Trecho apresentado
"""

INTRODUÇÃO


Tudo começou lá pelos idos de 1989, onde eu lecionava matemática em uma escola de 2° grau. Era uma sexta-feira e os dois últimos períodos da noite sempre eram de matemática, física ou português, pois se colocassem outras disciplinas não ficava ninguém. Numa das aulas, em um intervalo, um aluno meu indagou-me sobre o que eu sabia de patentes. Prontamente respondi o que se aprendia na engenharia: o básico do assunto. O aluno me disse: “serve”. Ele trabalhava como vendedor em uma empresa do ramo, captando clientes que necessitassem do serviço em marcas e patentes. Convidou-me para conhecer a empresa e conversando com seu titular acabei aceitando o trabalho de redator em patentes. Gostei do assunto e dediquei-me: cursos, legislação, técnicas de redação e outras necessidades. Quando terminei e engenharia, eu e minha futura esposa, resolvemos montar uma empresa especializada no assunto. Ela ficaria com o administrativo (para o bem de todos, pois eu não sei nem pedir cheque em banco) e eu ficaria com a parte de patentes. Depois de duas décadas nesse trabalho e milhares de patentes redigidas, veio a ideia de selecionar as mais originais e publicá-las numa espécie de anedotário. O objetivo é mostrar a grande criatividade do brasileiro, que não deixa desejar a nenhum outro povo, além de divulgar o trabalho de marcas e patentes de um modo menos sisudo. Todas as patentes que foram citadas nesses contos já estão em domínio público. Os nomes dos inventores foram mudados para garantir privacidade e o meu pescoço. Minha esposa não quis aparecer e me ameaçou com direitos autorais caso divulgasse seu nome sem autorização.

"""

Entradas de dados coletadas
"""

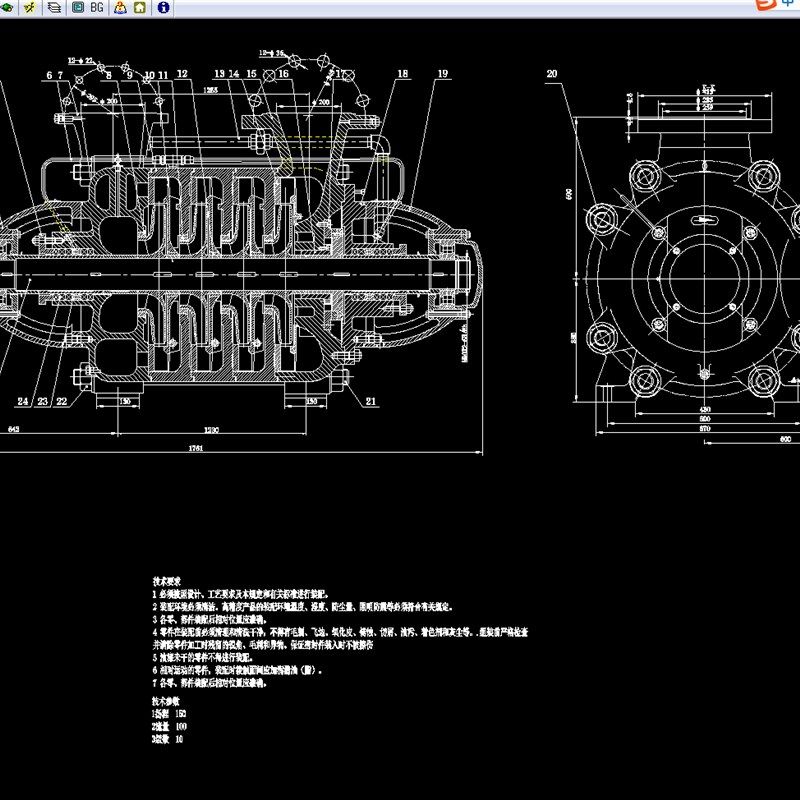
Task: Click the BG toolbar icon
Action: tap(96, 8)
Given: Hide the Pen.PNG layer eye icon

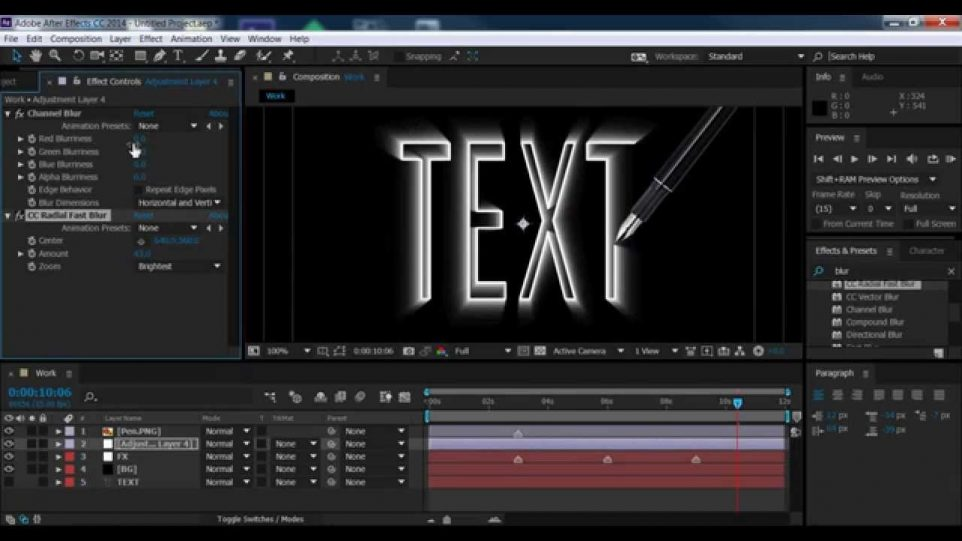Looking at the screenshot, I should click(x=9, y=431).
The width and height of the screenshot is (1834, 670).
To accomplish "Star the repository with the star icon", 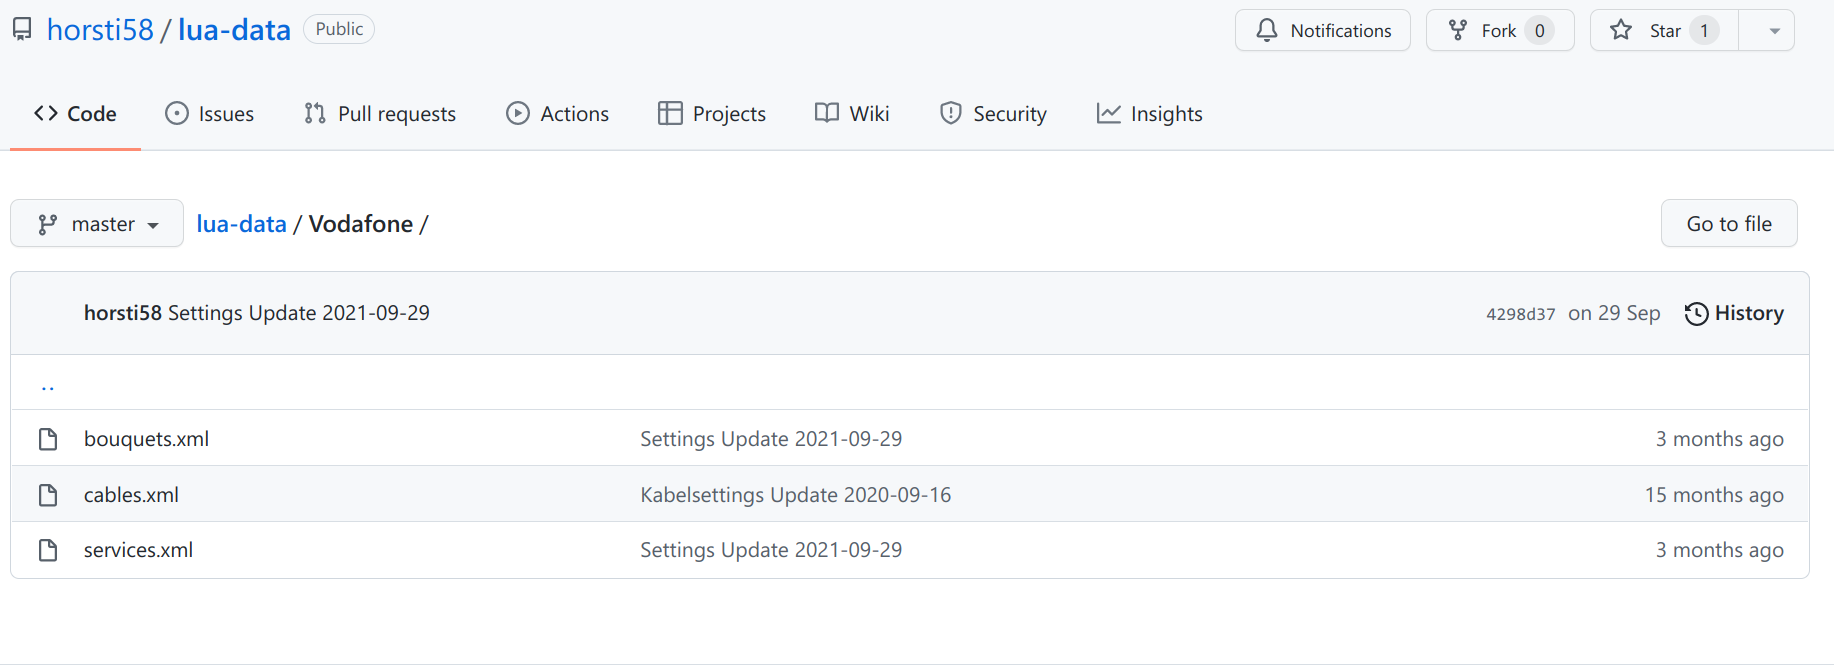I will pos(1621,31).
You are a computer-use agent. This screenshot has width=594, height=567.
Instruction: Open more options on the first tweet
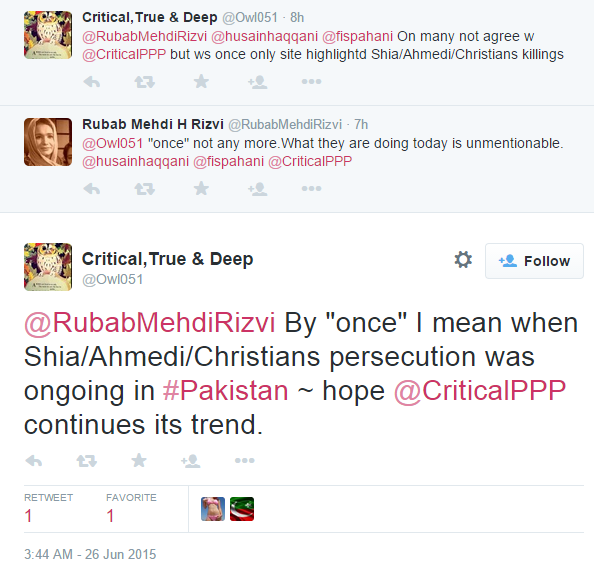pyautogui.click(x=311, y=81)
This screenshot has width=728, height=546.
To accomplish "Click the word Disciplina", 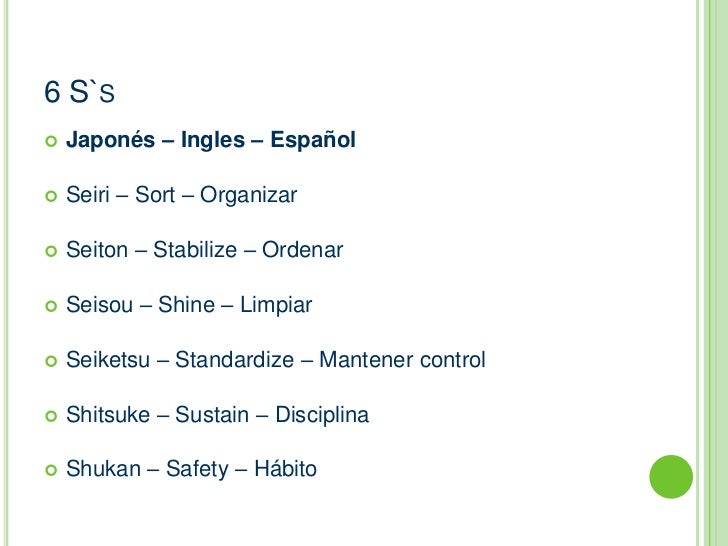I will (x=322, y=414).
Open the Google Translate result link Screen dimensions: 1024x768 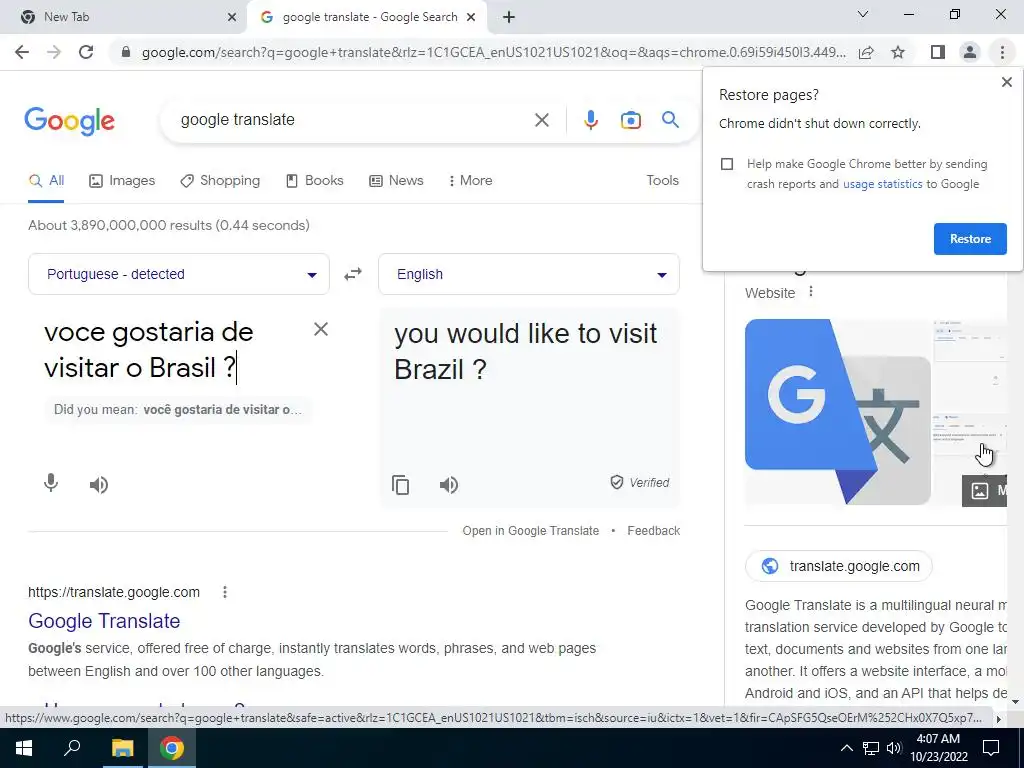coord(104,620)

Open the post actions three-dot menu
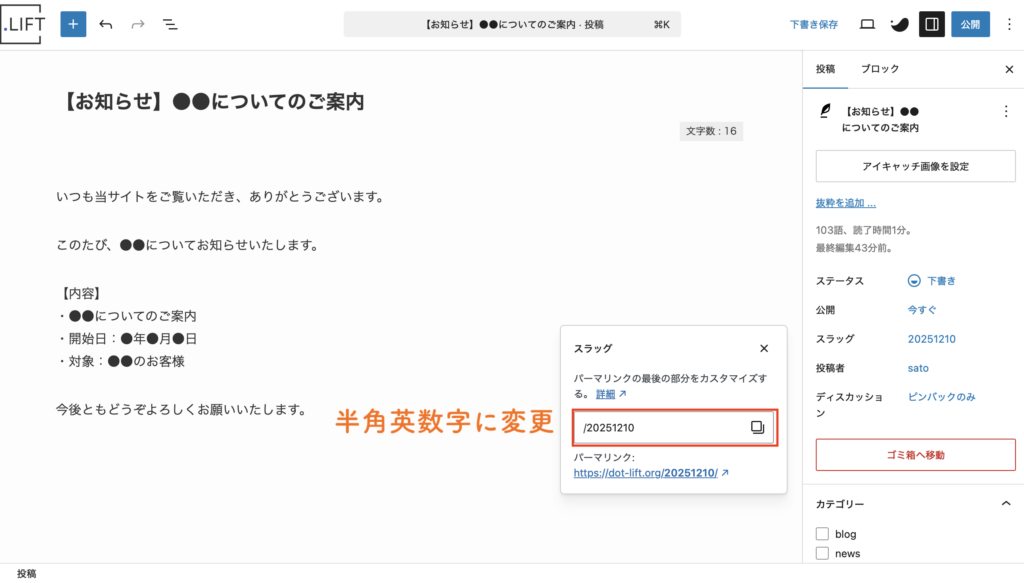coord(1005,112)
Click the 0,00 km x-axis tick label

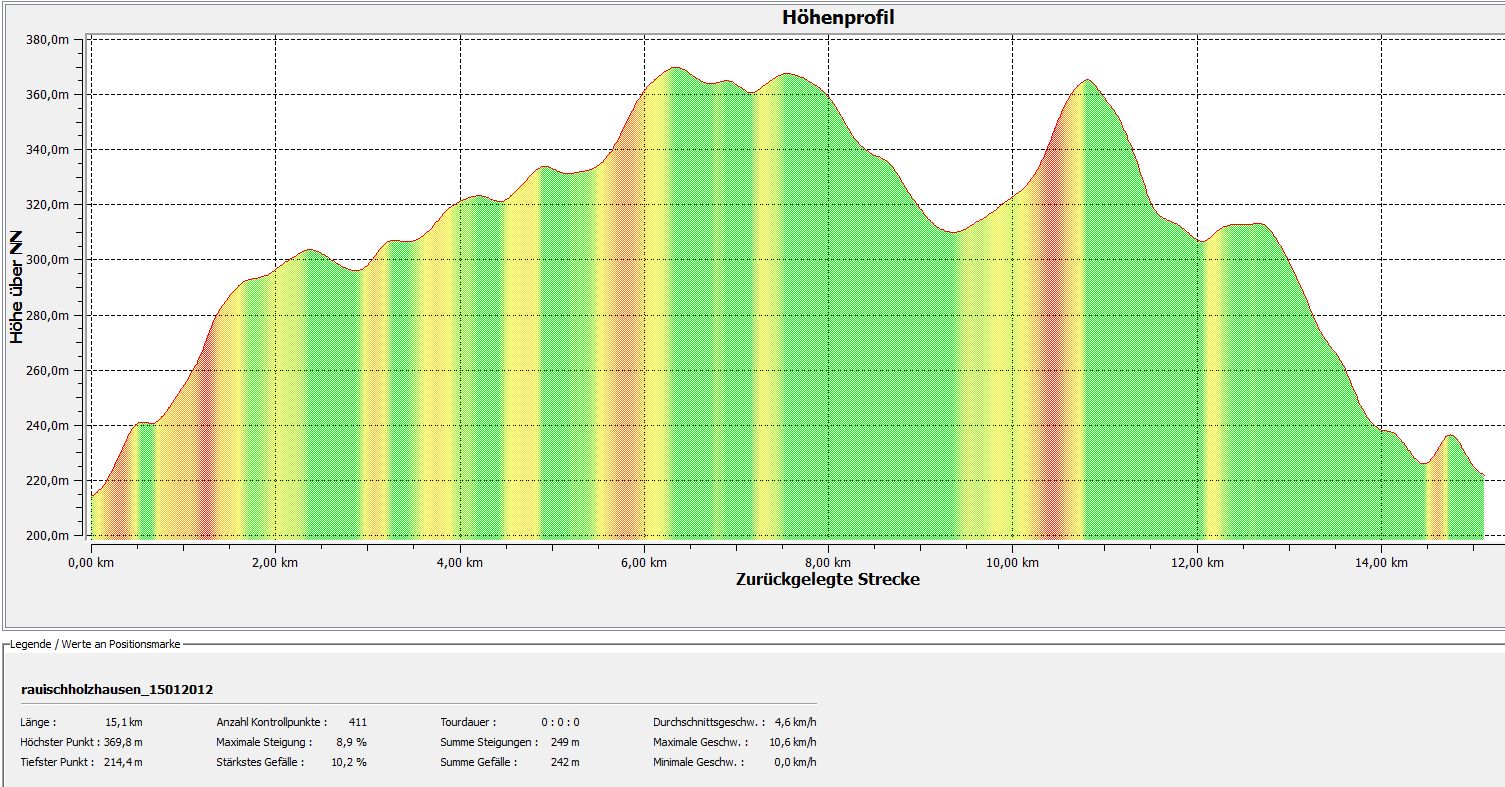91,563
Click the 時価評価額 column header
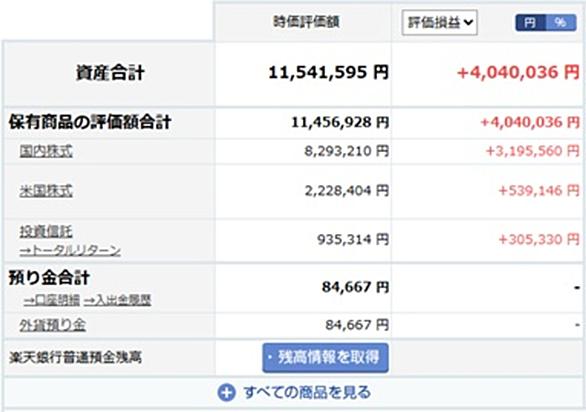Screen dimensions: 586x412 point(306,22)
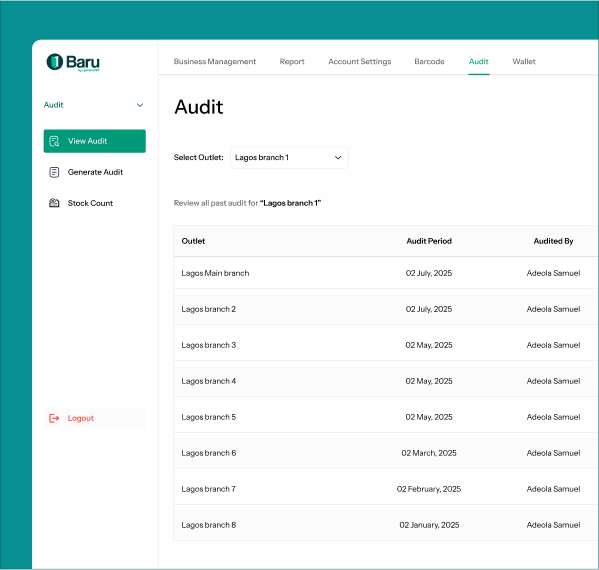Click the Baru logo icon

coord(55,62)
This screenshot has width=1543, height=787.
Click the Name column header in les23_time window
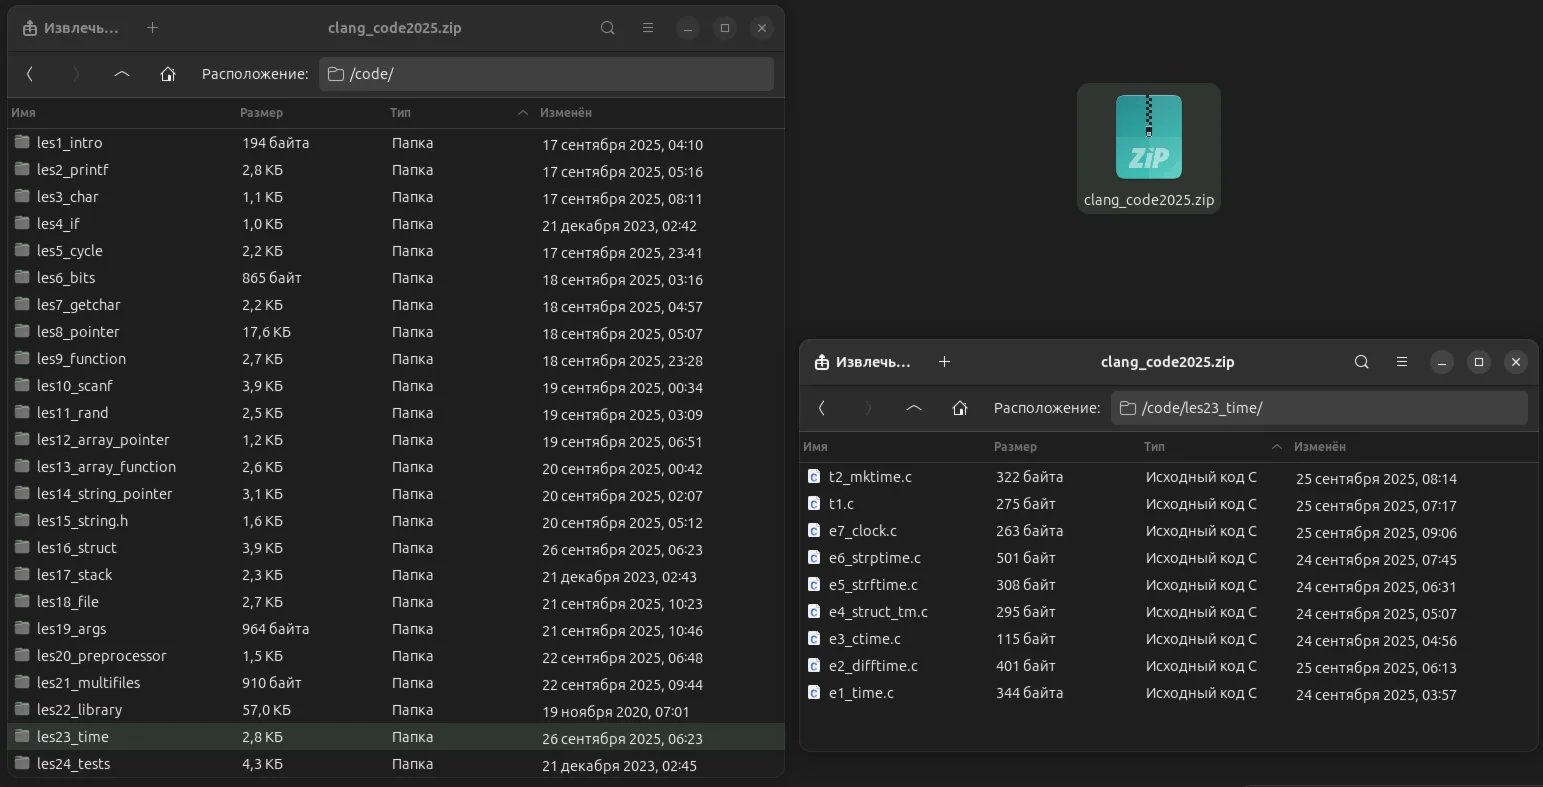(x=815, y=447)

"""

Perguntas
1. Na introdução sobre patentes, como fica em forma de lista curta o parágrafo que começa com "Tudo começou lá pelos idos de 1989", mantendo seus fatos principais?
2. Você pode retomar a introdução sobre patentes a partir da última frase mostrada, dando continuidade ao texto?

Respostas
1.
- Em 1989, o autor lecionava matemática à noite em uma escola de 2° grau.
- Um aluno, vendedor de uma empresa de marcas e patentes, perguntou-lhe o que sabia sobre patentes e o convidou para conhecer a empresa.
- Ele aceitou o trabalho de redator em patentes e se dedicou ao assunto com cursos, legislação e técnicas de redação.
- Ao terminar a engenharia, abriu com a futura esposa uma empresa especializada. Ela ficou com o administrativo e ele com as patentes.
- Após duas décadas e milhares de patentes redigidas, decidiu reunir as mais originais numa espécie de anedotário.
- O objetivo é mostrar a criatividade do brasileiro e divulgar o trabalho de marcas e patentes de modo menos sisudo.
- As patentes citadas já estão em domínio público, os nomes dos inventores foram mudados e a esposa preferiu não ter o nome divulgado.

2.
Espero que apreciem essas pequenas histórias.

Escolha o assunto ao lado, em "Marcadores" e, divirta-se!

segunda-feira, 31 de maio de 2010

DESCARTÉVEL

É descartável!

— É que se faz patente? — perguntou o homem enfaticamente.

— Se o senhor esta se referindo à proteção de produtos, sim — respondi à pergunta.

Então preciso que alguém do escritório venha até aqui fazer uma visita — disse o sujeito.

Apesar do clima estar mudando, por conta do tal aquecimento global, no sul ainda faz inverno dos brabos. Era um daqueles dias, no dizer do gaúcho, de renguear cusco, frio mesmo. O vento soprava “fininho”, de cortar até os mais valentes. Num dia desses é ruim ter de sair para a rua, mas: fazer o quê. O sujeito não podia me dizer o que era. Queria me mostrar pessoalmente sua invenção.

— O senhor fuma? — perguntou-me.

Nunca fumei.

— Faz muito bem.

Apesar de todas as campanhas contra o fumo, o número de fumantes é muito grande — ponderou Gomes. As doenças provocadas pelo cigarro e assemelhados causam grandes prejuízos à saúde pública, retiram do mercado de trabalho homens e mulheres que adoecem por causa do fumo...

E se foi o Gomes discorrendo um rosário de coisas ruins que o fumo tem. E eu concordando e tentando entender o que essa matéria batida tinha a ver com a invenção dele.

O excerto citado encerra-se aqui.